09/27/2025 | News release | Distributed by Public on 09/27/2025 22:17
Mr. Parilla began by expressing solidarity with Palestine and condemning what he described as the "genocidal extermination and ethnic cleansing" of Palestinians by Israel.
He said that, at a time when "a handful of countries and individuals have amassed more wealth than the vast majority of all other countries combined," the United Nations continues to be the most representative body of the international community and must be protected and strengthened.
Mr. Parilla called for a new international order that guarantees "the right to development, sovereign equality, participation and representation of developing countries in global policy decision."
He referred to the Secretary-General's UN80 reform initiatives which, he said, needs to strengthen the United Nations' intergovernmental nature, and improve its capacity to better confront the urgent challenges of today.
The international community, he argued, must reject the doctrine of "peace through strength" which is "equivalent to imposing the arbitrary will of US imperialism on everyone," and would come at the cost of the values upon which the UN was founded.
The foreign minister also demanded an end to the economic blockade imposed on Cuba by the United States for more than six decades, which he described as "an economic war" aimed at depriving Cubans of their livelihoods and sustainability.

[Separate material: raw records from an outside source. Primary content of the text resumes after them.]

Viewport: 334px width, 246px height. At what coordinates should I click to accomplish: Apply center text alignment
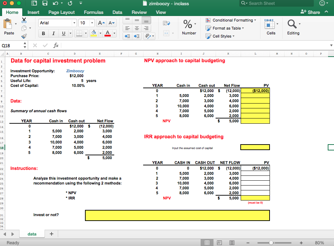(x=137, y=28)
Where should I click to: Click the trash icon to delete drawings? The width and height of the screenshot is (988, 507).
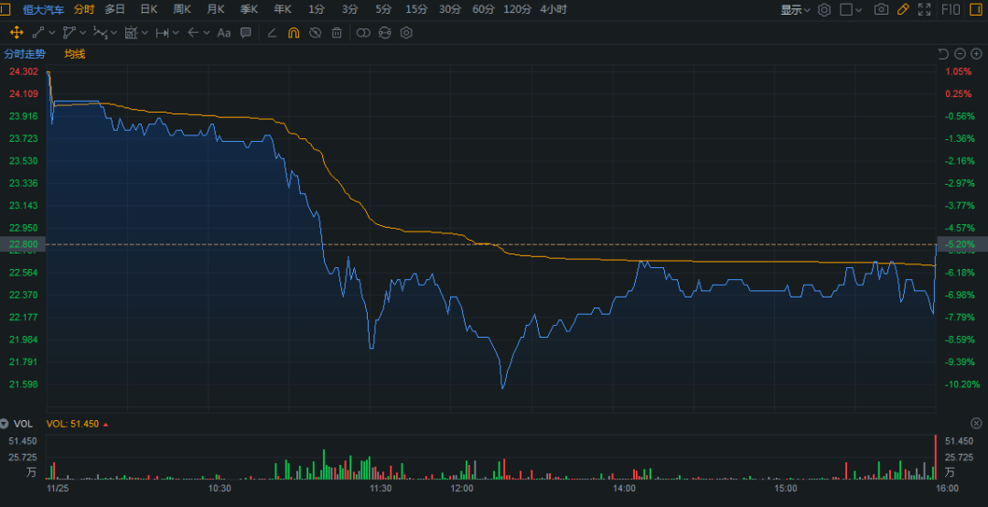(337, 33)
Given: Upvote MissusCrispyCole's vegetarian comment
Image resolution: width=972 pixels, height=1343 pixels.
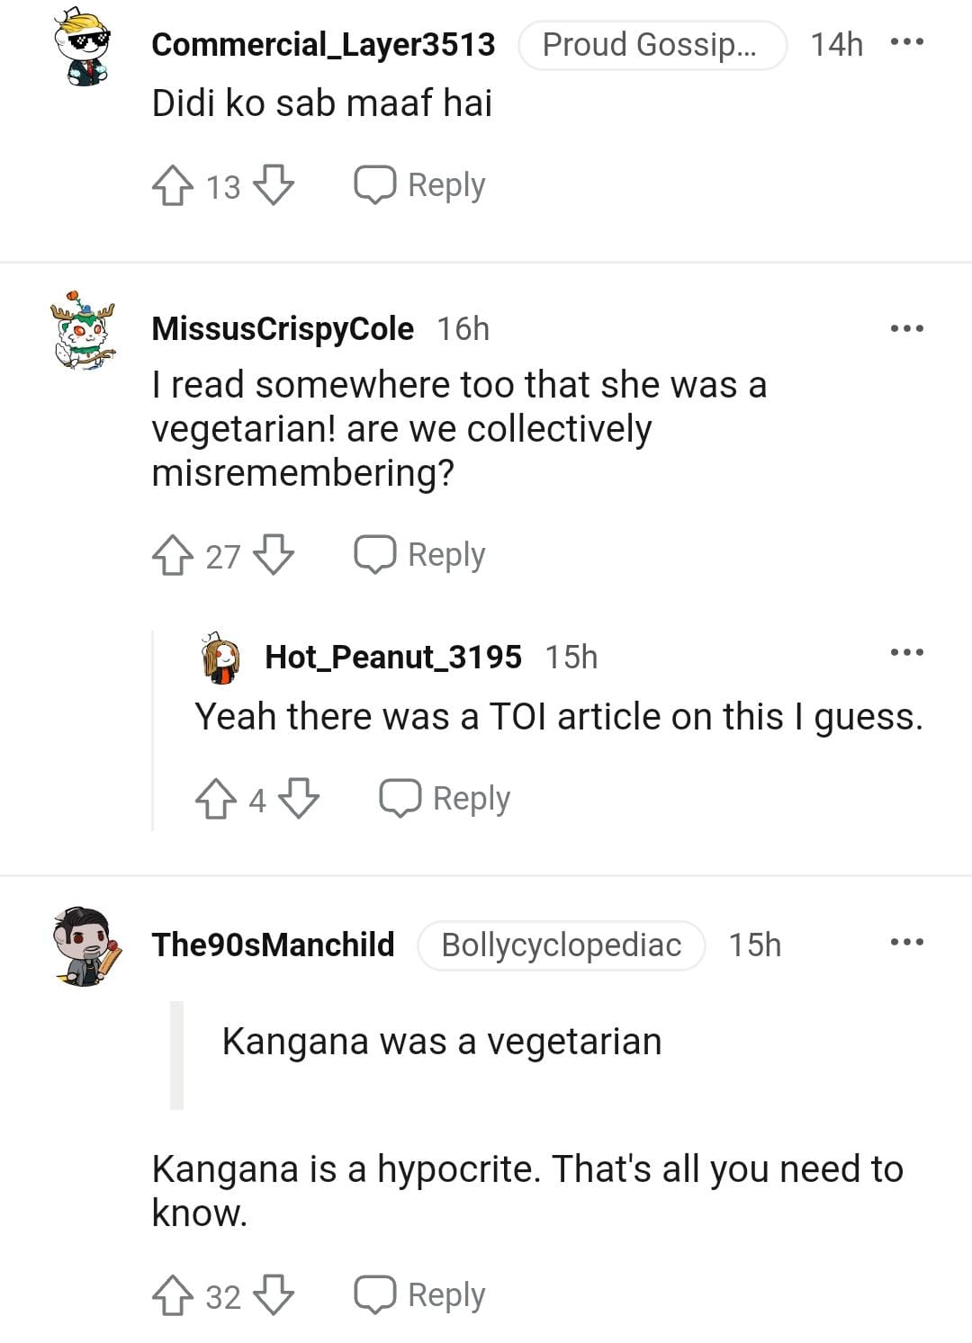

"Cuba faces a grave scenario of prolonged and daily blackouts, difficulties in affording food, insufficient availability of medicines, reduced public transport, limited community services and pronounced inflation, which is eroding real incomes."

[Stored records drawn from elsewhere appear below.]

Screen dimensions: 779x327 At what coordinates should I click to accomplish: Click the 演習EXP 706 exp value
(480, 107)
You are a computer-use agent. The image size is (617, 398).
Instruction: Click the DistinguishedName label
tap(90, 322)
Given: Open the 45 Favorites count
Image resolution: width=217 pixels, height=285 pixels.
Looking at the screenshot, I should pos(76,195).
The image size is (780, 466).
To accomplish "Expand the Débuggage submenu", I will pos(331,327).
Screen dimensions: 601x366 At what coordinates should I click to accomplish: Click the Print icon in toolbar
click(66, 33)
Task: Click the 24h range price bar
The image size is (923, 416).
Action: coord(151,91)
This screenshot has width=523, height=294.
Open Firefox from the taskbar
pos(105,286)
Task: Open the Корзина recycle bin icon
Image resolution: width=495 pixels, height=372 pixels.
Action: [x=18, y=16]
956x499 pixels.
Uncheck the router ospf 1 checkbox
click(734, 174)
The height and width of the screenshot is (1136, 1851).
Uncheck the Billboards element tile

Mr. Parilla also warned of a looming threat of war in the Caribbean and said that the deployment of US military forces in the region to fight crime and drug trafficking was a pretext and "a dangerous situation that violates international law."
Regarding climate change, the minister said that, from the podium of the General Assembly, science and "decades of collective work" to protect the planet are being questioned.

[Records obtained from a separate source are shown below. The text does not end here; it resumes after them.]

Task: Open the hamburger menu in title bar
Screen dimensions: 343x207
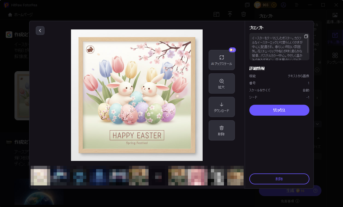Action: pos(297,5)
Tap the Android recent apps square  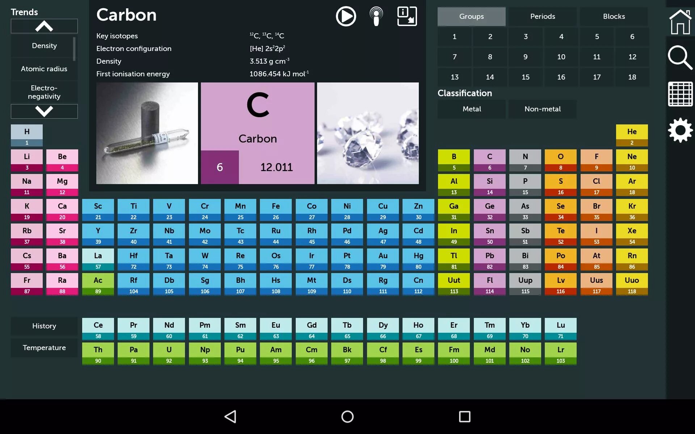[x=464, y=417]
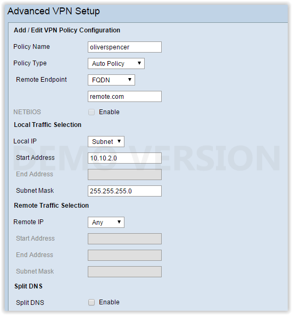Open the Policy Type dropdown
Viewport: 292px width, 315px height.
click(x=116, y=64)
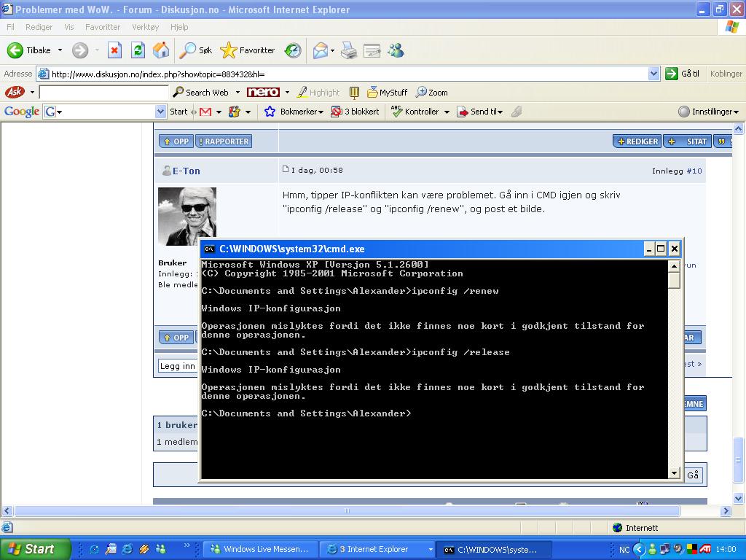Refresh the page with the green arrows icon
The height and width of the screenshot is (560, 746).
pos(138,50)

"If the unsustainable patterns of production and consumption of capitalism are not fundamentally changed, we will exceed the fateful threshold of 1.5 degrees Celsius before 2030," he declared.
Referring to new technologies, Mr. Parilla said that, with a small number of transnational corporations imposing their operation systems and controlling what content is seen, read and heard, "we suffer from the dictatorship of the algorithm."
He called on the UN to create common standards, in order to ensure that technology, especially artificial intelligence, benefit all.